"Prêts Pécresse" : une dangereuse arnaque pour les étudiants !

Publié le par UEC VSQ

Le 8 septembre dernier, Valérie Pécresse a signé une convention avec OSEO pour le lancement de prêts étudiants sans caution personnelle. Ces prêts avec intérêts sont proposés en accord avec le groupe Banque Populaire et l’organisme de crédit CETELEM.

L’Union des Etudiants Communistes de Versailles Saint-Quentin-en-Yvelines ne peut que s’étonner d’une telle mesure, décidée une nouvelle fois sans aucune concertation avec les organisations étudiantes et qui ne répond en rien aux attentes des étudiants.

Loin d’être une avancée comme le prétend la Ministre de l’Enseignement supérieur et de la Recherche, ce dispositif de prêt étudiant constitue un grave recul par rapport aux prêts à taux zéro jusqu’ici proposés par le CROUS. En effet, les « prêts Pécresse » auront des taux d’intérêt fixés par les banques, sans contrainte et sans limite, selon les évolutions du marché. Les vrais gagnants de ce transfert de gestion des prêts étudiants du CROUS vers des organismes privés, ce ne sont bien évidemment pas les étudiants mais les établissements bancaires à l’affût de nouveaux marchés.
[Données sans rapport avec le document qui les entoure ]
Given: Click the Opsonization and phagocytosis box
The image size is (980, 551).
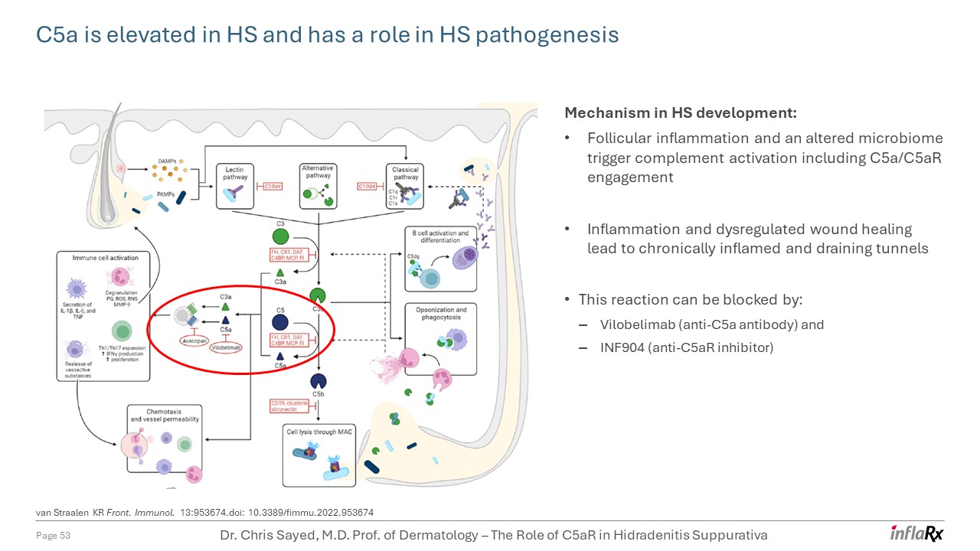Looking at the screenshot, I should (439, 340).
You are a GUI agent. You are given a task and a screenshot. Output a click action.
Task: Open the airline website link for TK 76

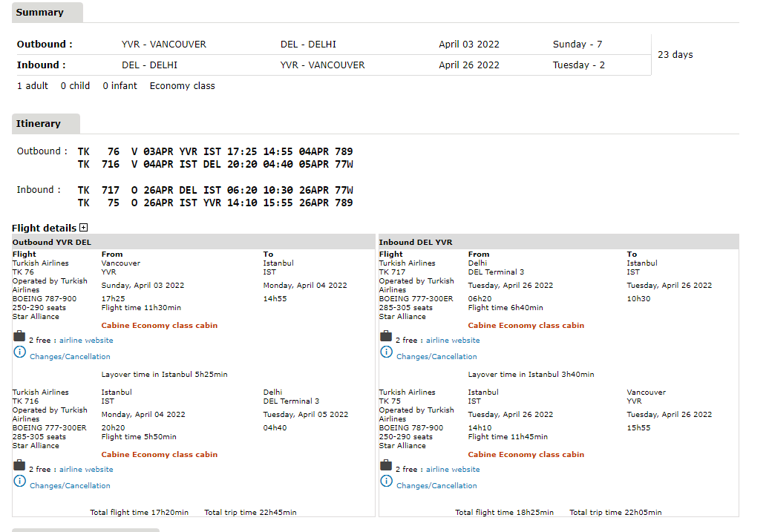pos(86,341)
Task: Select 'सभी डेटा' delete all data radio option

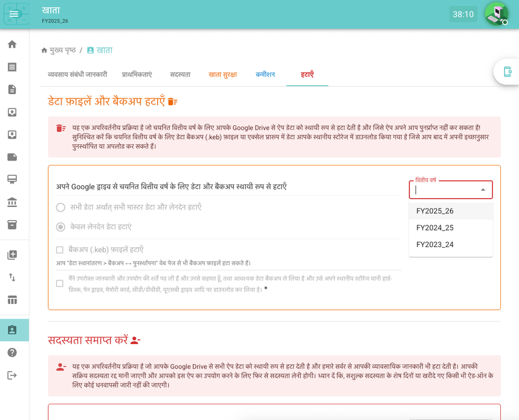Action: click(x=61, y=207)
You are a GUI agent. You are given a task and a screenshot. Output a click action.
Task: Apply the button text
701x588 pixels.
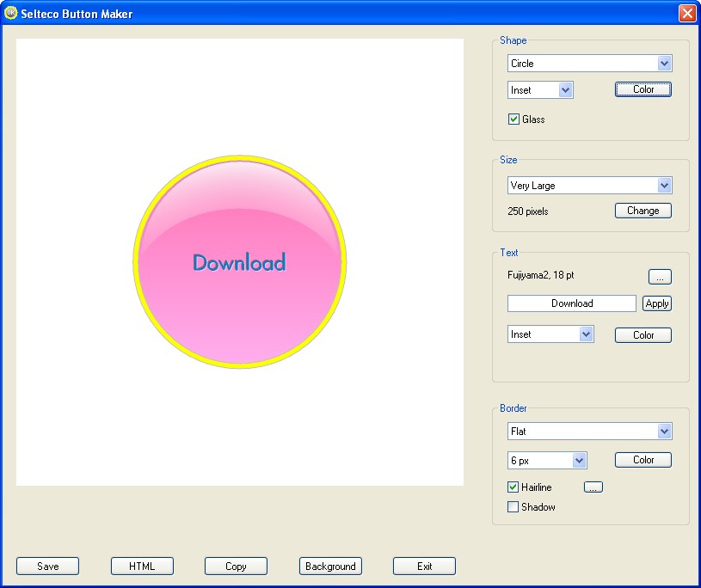[x=657, y=303]
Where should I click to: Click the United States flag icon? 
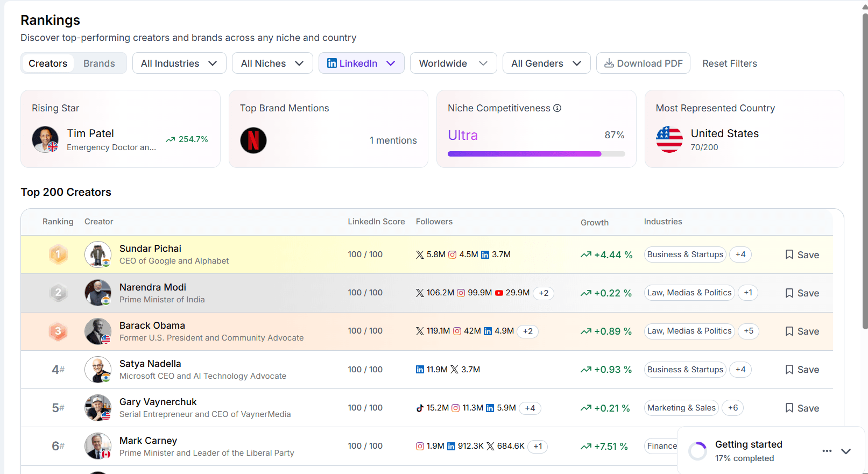pos(669,140)
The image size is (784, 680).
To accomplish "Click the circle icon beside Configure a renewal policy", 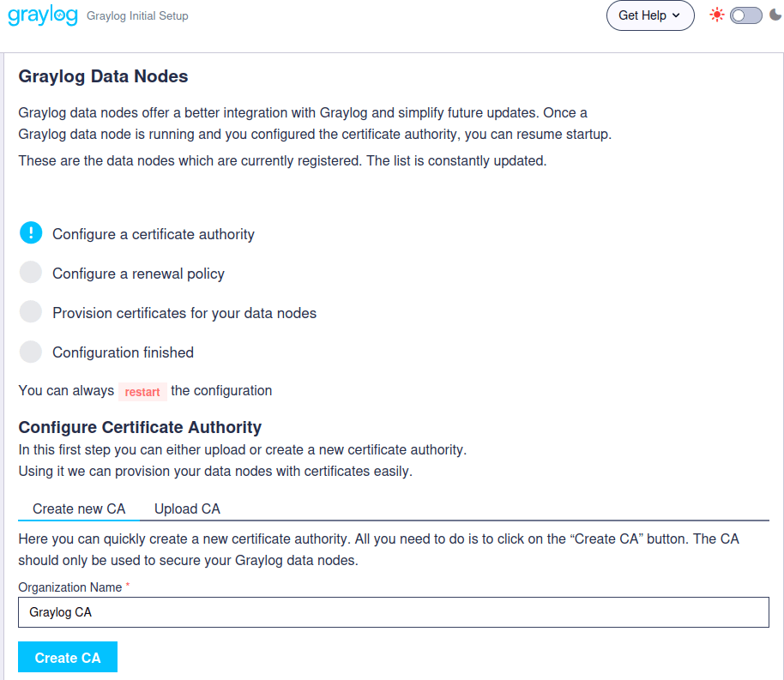I will [x=30, y=272].
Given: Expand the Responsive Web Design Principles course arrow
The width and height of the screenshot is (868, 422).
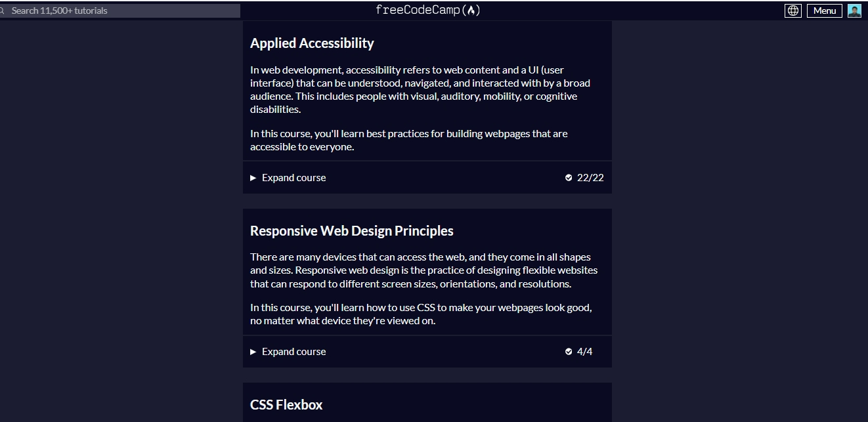Looking at the screenshot, I should (x=253, y=352).
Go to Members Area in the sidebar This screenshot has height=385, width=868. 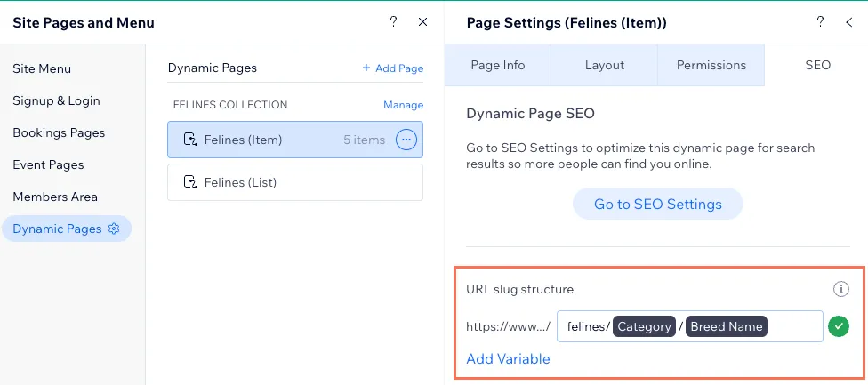tap(55, 197)
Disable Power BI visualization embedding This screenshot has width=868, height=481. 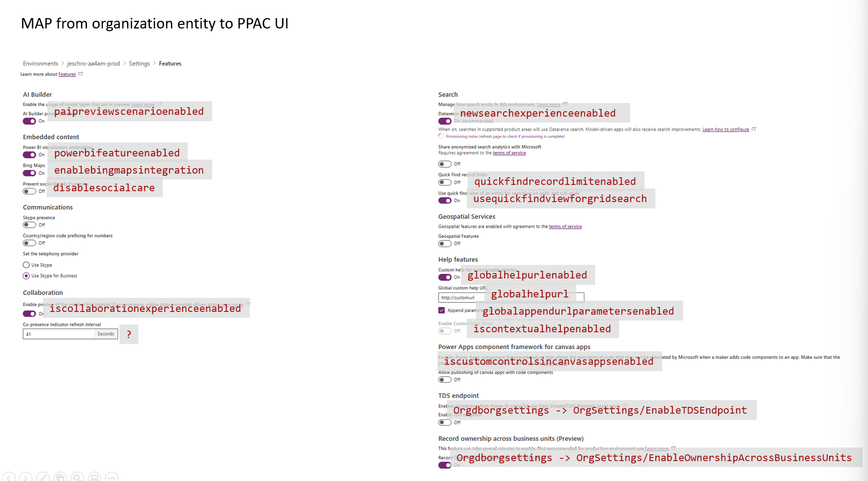(30, 155)
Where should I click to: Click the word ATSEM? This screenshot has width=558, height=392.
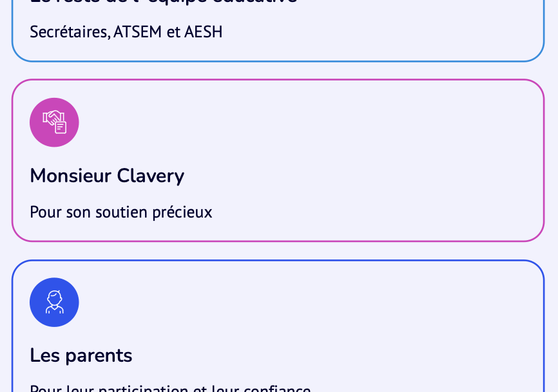[138, 32]
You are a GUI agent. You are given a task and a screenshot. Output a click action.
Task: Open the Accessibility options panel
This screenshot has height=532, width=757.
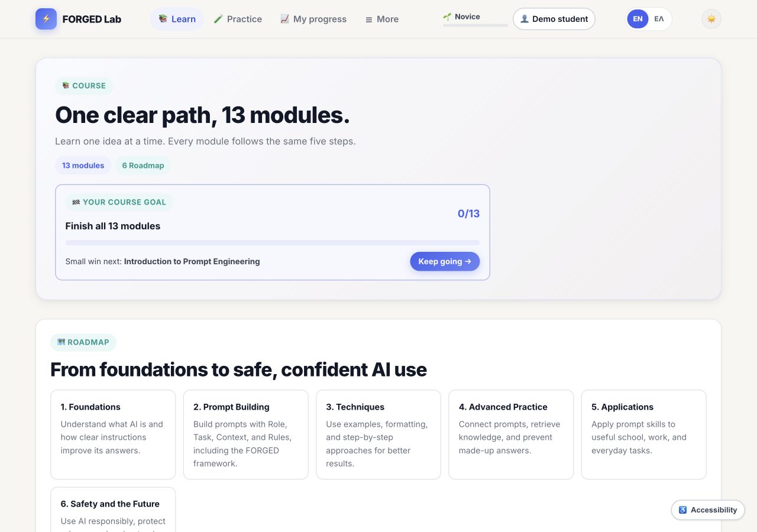pyautogui.click(x=708, y=510)
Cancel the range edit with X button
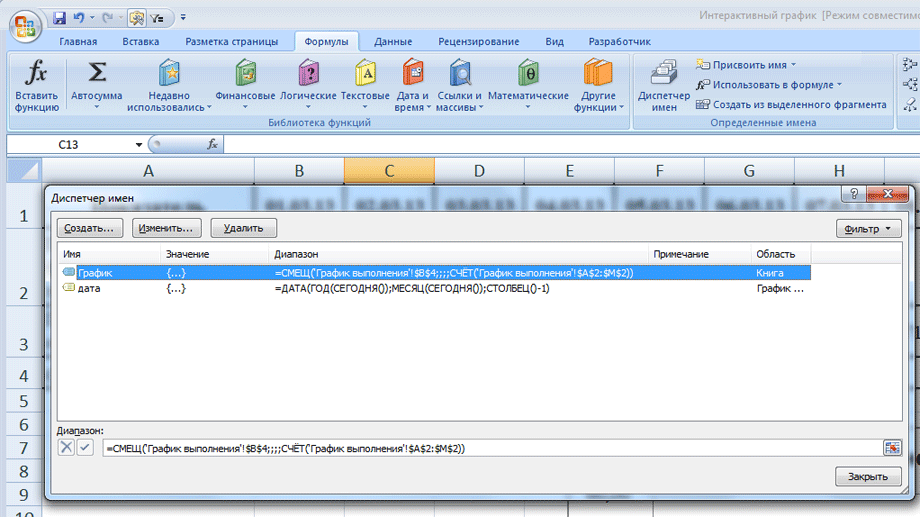920x517 pixels. 66,448
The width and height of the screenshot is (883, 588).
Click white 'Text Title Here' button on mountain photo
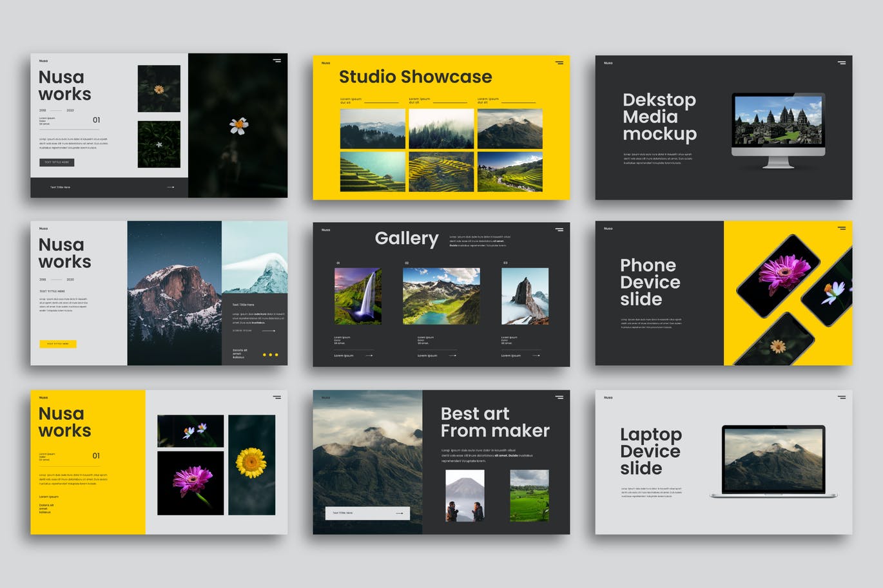(x=367, y=513)
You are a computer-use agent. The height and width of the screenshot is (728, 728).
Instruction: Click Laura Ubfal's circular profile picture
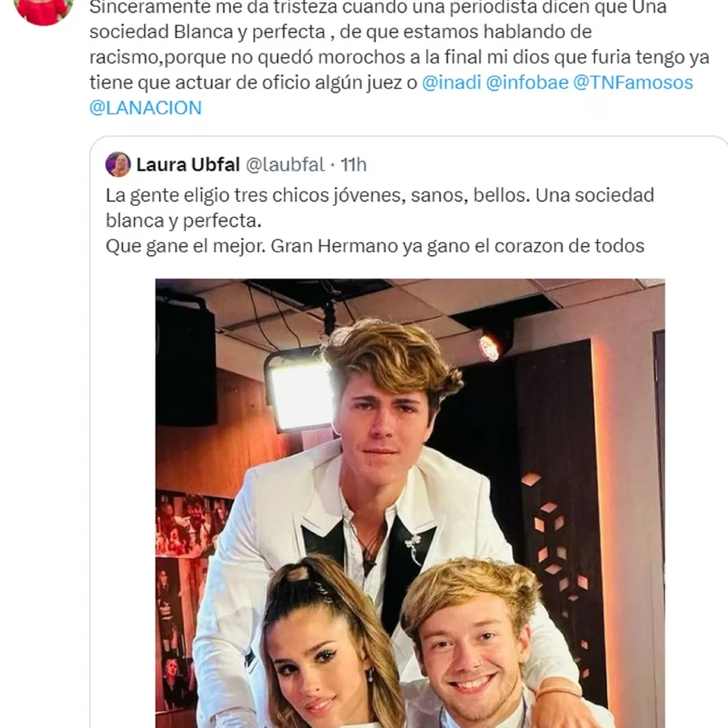click(x=119, y=163)

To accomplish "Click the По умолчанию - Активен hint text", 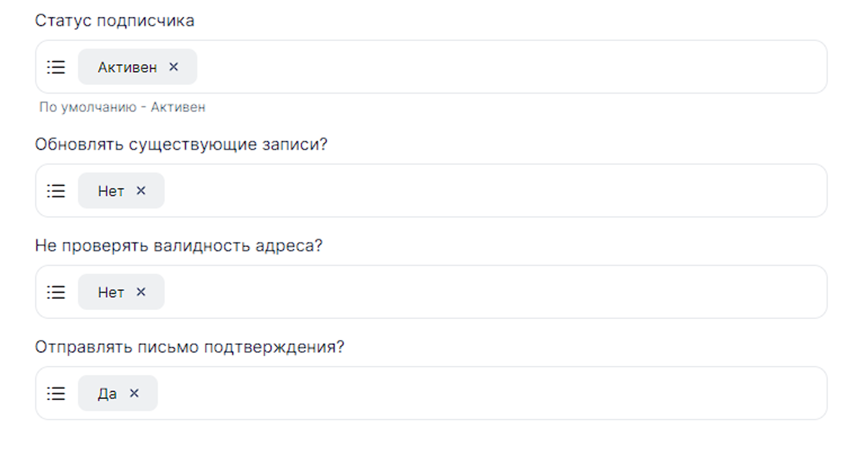I will click(122, 107).
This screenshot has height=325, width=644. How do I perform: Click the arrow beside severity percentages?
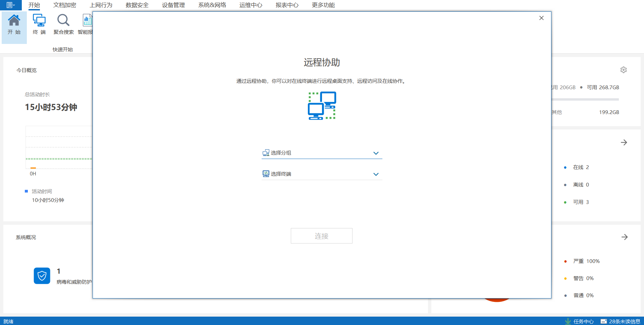[x=624, y=237]
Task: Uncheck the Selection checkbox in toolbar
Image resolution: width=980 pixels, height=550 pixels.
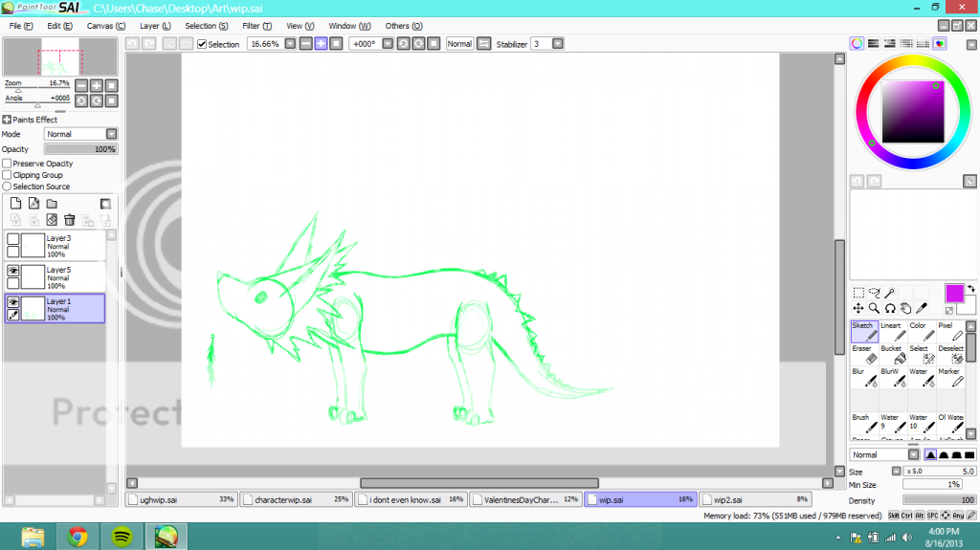Action: (x=202, y=44)
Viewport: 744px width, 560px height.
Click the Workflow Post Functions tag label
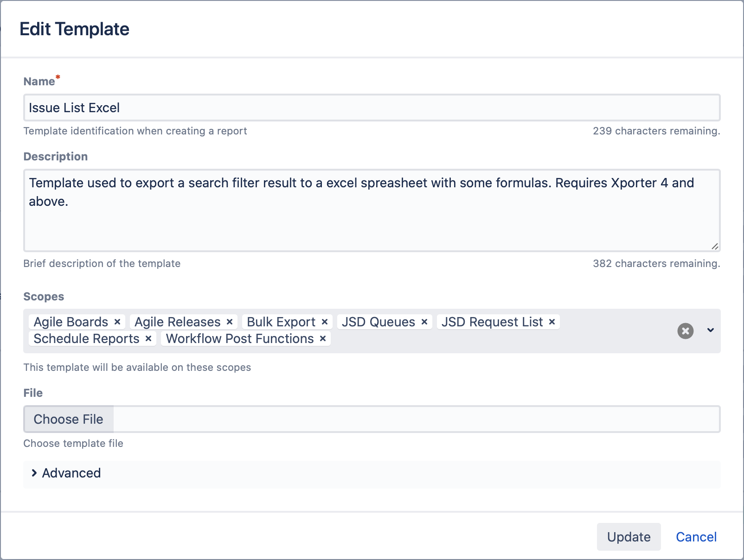point(240,338)
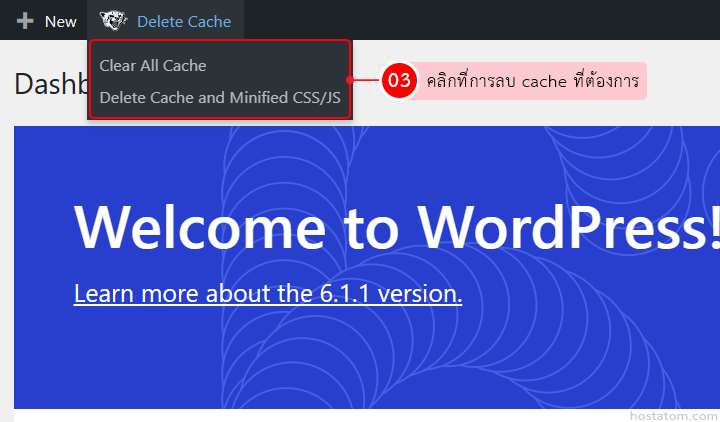This screenshot has height=422, width=720.
Task: Choose Delete Cache and Minified CSS/JS
Action: pyautogui.click(x=220, y=98)
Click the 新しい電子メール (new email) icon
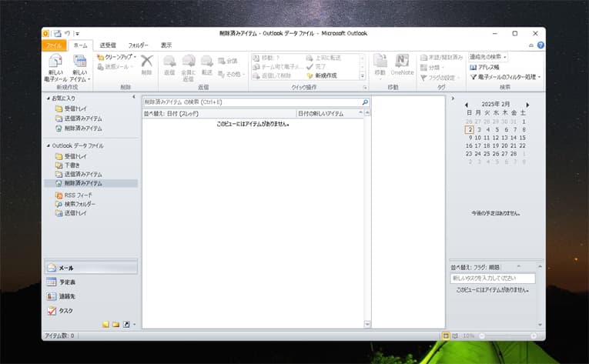The height and width of the screenshot is (364, 589). coord(55,63)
Ces derniers ne s’y sont pas trompés en investissant, en cette rentrée 2008 et avec la bienveillance de la direction de l’UVSQ et des services de la vie étudiante, l’enceinte même de l’université.

En tout état de cause, ce dispositif ne répond nullement aux attentes des étudiants, comme le montre le peu d’enthousiasme suscité par les prêts d’honneur du CROUS. Cette réticence des étudiants à s’endetter est on ne peut plus légitime au regard de la précarité, de l’incertitude et de l’instabilité du marché du travail actuel avec la recrudescence des CDD, du travail intérimaire et du chômage des jeunes, y compris des diplômés, favorisée par la politique dite de « flexibilité » des gouvernements de droite à la solde du MEDEF. S’engager dans la voie de l’endettement ne permettra pas aux étudiants d’aller au bout de leurs ambitions et fragilisera encore un peu plus les plus modestes d’entre eux, conduits à renoncer à s’engager dans des études longues plutôt que de vivre plusieurs années avec une épée de Damoclès au-dessus de la tête, dans la crainte de ne pouvoir rembourser la somme du prêt contracté et des intérêts. Et dans le meilleur des cas, il n’est pas supportable que les étudiants, une fois insérés dans le monde du travail, passent leurs premières années de salariés à rembourser des dettes !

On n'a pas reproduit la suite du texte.